(TASK INPUT)
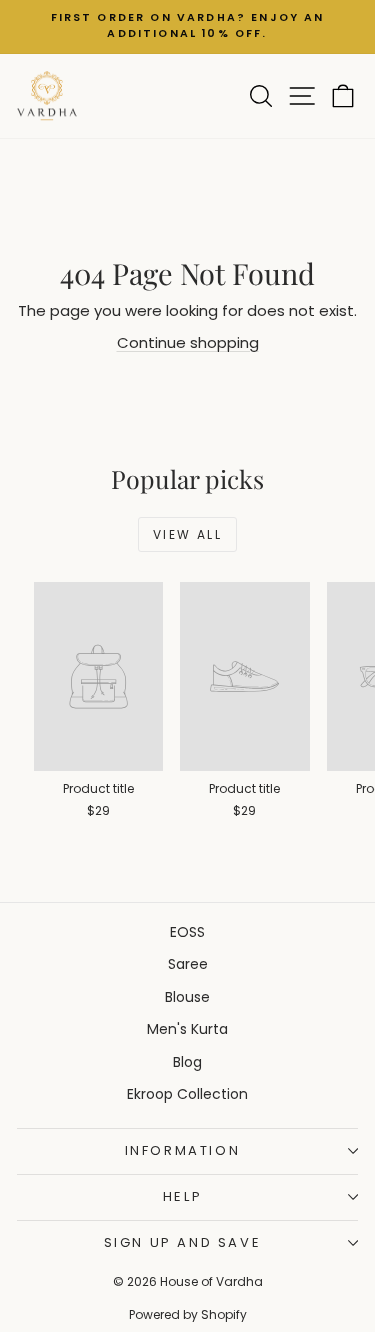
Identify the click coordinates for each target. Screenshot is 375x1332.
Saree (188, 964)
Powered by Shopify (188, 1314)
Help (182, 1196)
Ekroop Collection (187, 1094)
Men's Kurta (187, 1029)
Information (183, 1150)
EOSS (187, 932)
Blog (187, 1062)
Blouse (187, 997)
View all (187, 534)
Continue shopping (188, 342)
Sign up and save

(HOW TO COMPLETE THIS TASK)
Pictures aside, reproduce the listing above exactly.

(ANSWER TO THE PROBLEM)
Identify the click coordinates for each target. Screenshot is 375x1332.
Saree (188, 964)
Powered by Shopify (188, 1314)
Help (182, 1196)
Ekroop Collection (187, 1094)
Men's Kurta (187, 1029)
Information (183, 1150)
EOSS (187, 932)
Blog (187, 1062)
Blouse (187, 997)
View all (187, 534)
Continue shopping (188, 342)
Sign up and save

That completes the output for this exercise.